Highlights
- CRISPR screens at 21%, 5%, and 1% O 2 highlight 322 genes, most unconnected to HIF
- Low O 2 buffers loss of mitochondrial and Fe-S biosynthetic pathways
- Low O 2 exacerbates loss of pathways in lipid and peroxisomal metabolism
- Screen nominates genetic diseases that may benefit from O 2-modulation
Summary
Human cells are able to sense and adapt to variations in oxygen levels. Historically, much research in this field has focused on hypoxia-inducible factor (HIF) signaling and reactive oxygen species (ROS).
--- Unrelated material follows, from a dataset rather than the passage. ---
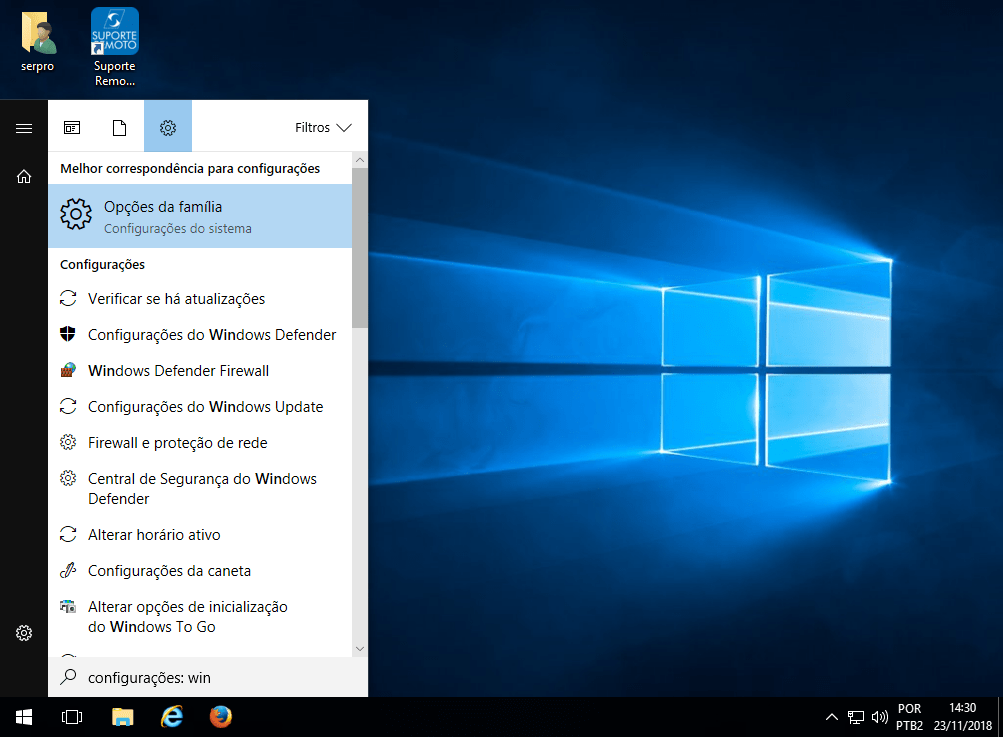
Task: Launch Internet Explorer from taskbar
Action: click(x=172, y=716)
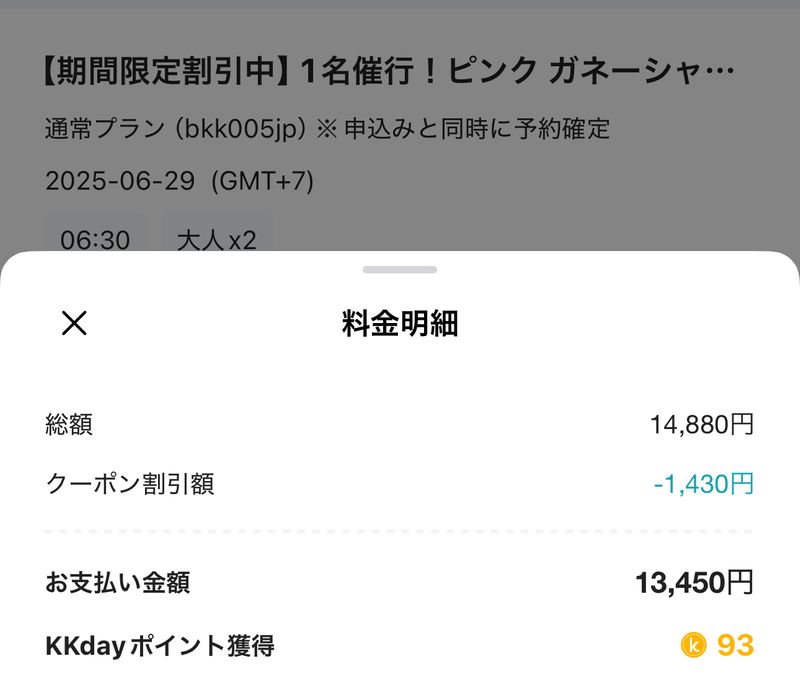Click the yellow KKday point coin icon
The width and height of the screenshot is (800, 687).
[x=693, y=645]
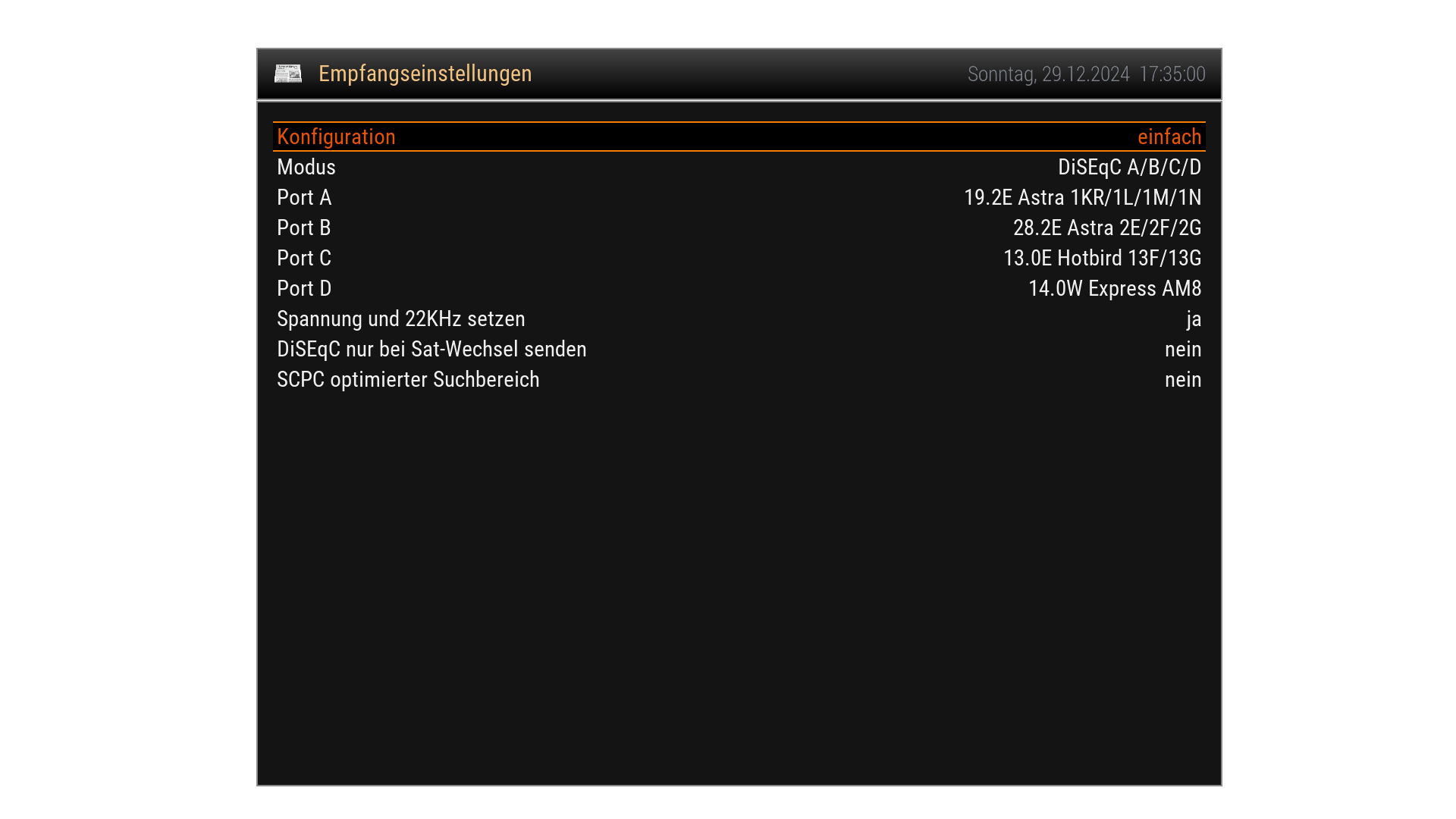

Here, we perform genome-wide CRISPR growth screens at 21%, 5%, and 1% oxygen to systematically identify gene knockouts with relative fitness defects in high oxygen (213 genes) or low oxygen (109 genes), most without known connection to HIF or ROS. Knockouts of many mitochondrial pathways thought to be essential, including complex I and enzymes in Fe-S biosynthesis, grow relatively well at low oxygen and thus are buffered by hypoxia. In contrast, in certain cell types, knockout of lipid biosynthetic and peroxisomal genes causes fitness defects only in low oxygen. Our resource nominates genetic diseases whose severity may be modulated by oxygen and links hundreds of genes to oxygen homeostasis.